Actually DICOM just added the capability to do something like this in Sup 223:

but it is brand new and not implemented yet, though there is no reason why you could not manually create and store an “Inventory Instance”, which as Sup 223 is a so-called “non-patient object”.


Thanks to both of you for the quick replies! I must admit that I did not consider the possibility that my motivation to store these as DICOM objects would be higher than yours. :wink:

So, let me take the “good cop” role and put my DICOM preaching hat on:

  • I am motivated to store the list permanently and immutably, and it makes a lot of sense that it is “close to the data itself”; it kind of belongs together IMO.
  • From the specific perspective of my task, it would be so convenient to specify one UID for the dataset, instead of a list that is not as easy to pass around via cmdline args, environment variables or so, and might also break / lose entries without notice.

I understand that this would be stretching the purpose of a regular PACS / the DICOM data model, OTOH I would find it quite disappointing to have to setup another server with a different protocol (HTTP/S3/…) just for serving the list of cases.

Thanks David (as you probably guessed, your post arrived after I composed mine), the Inventory Information Model looks very interesting indeed! I will have to study it. When implementing it, I would probably run into the problem that the new tags and constants are not not part of dcmtk / pydicom / dicom-rs etc. dictionaries yet, right?

I am not so concerned about it being a new supplement, since I am trying to get something running (in a “tentatively standard-conformant way”) which is only my own pieces of software talking to each other (and with a PACS, which hopefully does not care about unknown objects).

Thanks @dclunie I wasn’t aware of that either.

I can’t speak for all libraries, but you should be able to supplement the dictionaries to define the new codes as a workaround and of course could submit PRs to add anything that’s missing.

@dclunie I was completely unaware of this - this is great, and we should discuss this in more detail and evaluate its utility in the context of IDC!

Are there any publicly available samples? I looked around the FTP server, but either there are none, or (more likely) I have no idea how to navigate those folders.

No samples AFAIK - this is brand new (was just completed last week).

1 Like

@hmeine I think it is quite possible that your PACS may balk at those unknown objects, since that supplement is introducing a new SOPClassUID, and it would be quite logical for a PACS to refuse object classes not listed in the conformance statement.

I am considering Orthanc or DCM4CHEE; this is not about a clinical installation (just a research installation under our control in a hospital). Would you also expect these less clinically oriented „PACS-like systems“ to have a problem with unknown SOP Class UIDs?
####################
▶ PROBLEM DESCRIPTION: Reproduce the DICOM forum thread from "I understand that" to "list of cases.", swapping "list of cases" for "collection of cases". You won't need the data that comes next.

▶ SOURCE DATA:
####################
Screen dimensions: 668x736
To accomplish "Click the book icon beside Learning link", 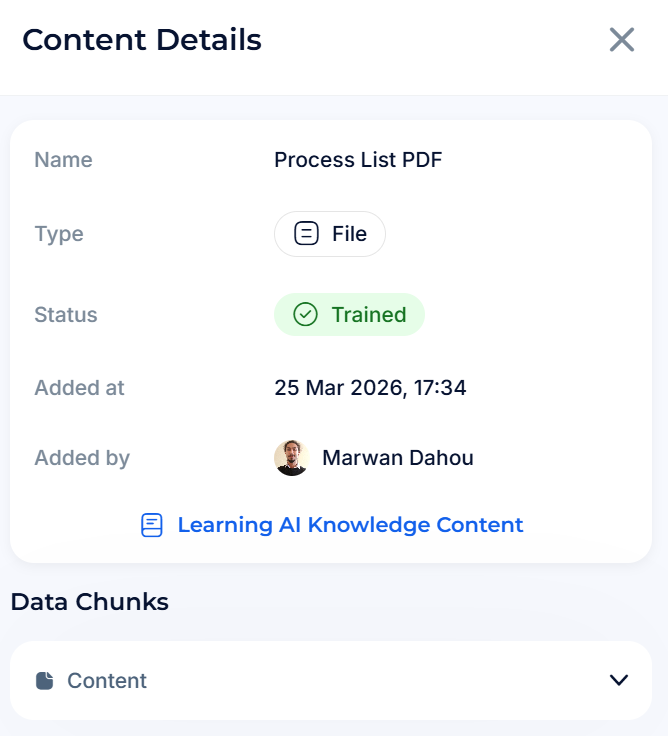I will [x=152, y=525].
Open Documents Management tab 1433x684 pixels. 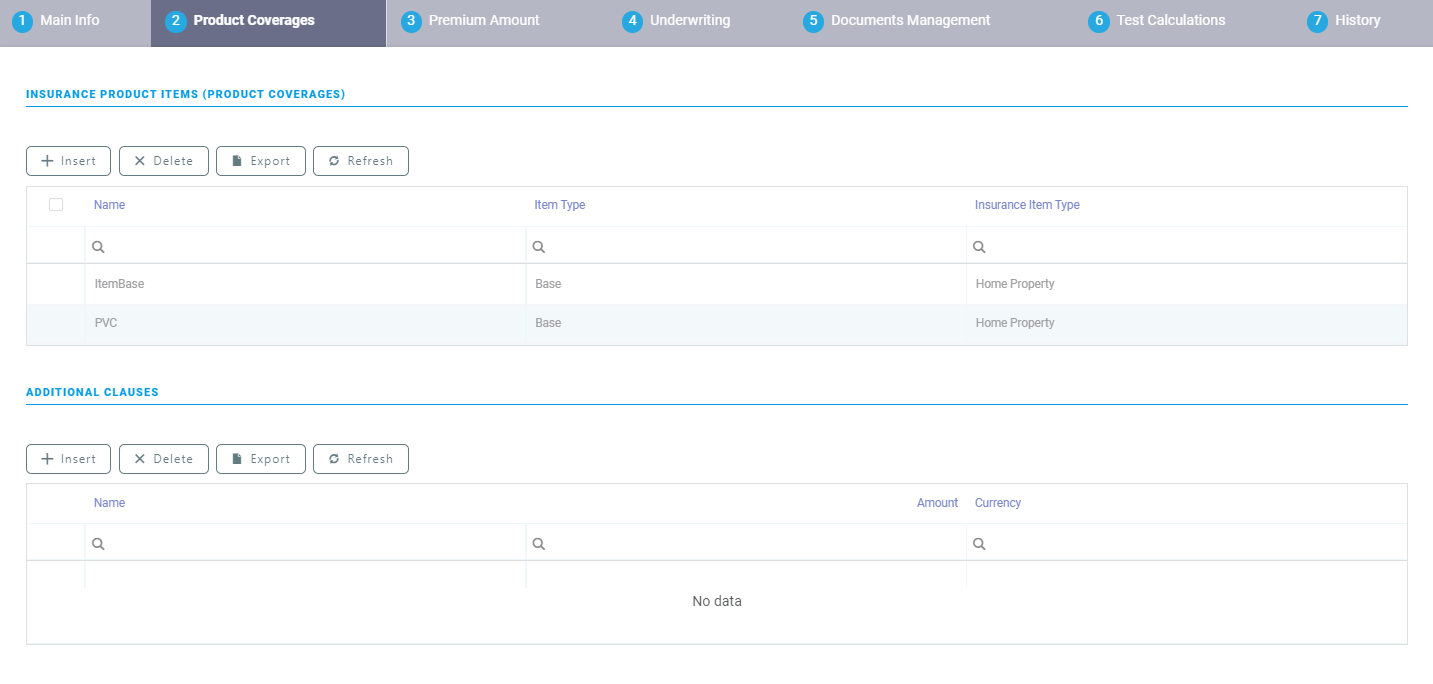[x=910, y=21]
####################
▶ SOLUTION FOR THIS TASK:
I understand that this would be stretching the purpose of a regular PACS / the DICOM data model, OTOH I would find it quite disappointing to have to setup another server with a different protocol (HTTP/S3/…) just for serving the collection of cases.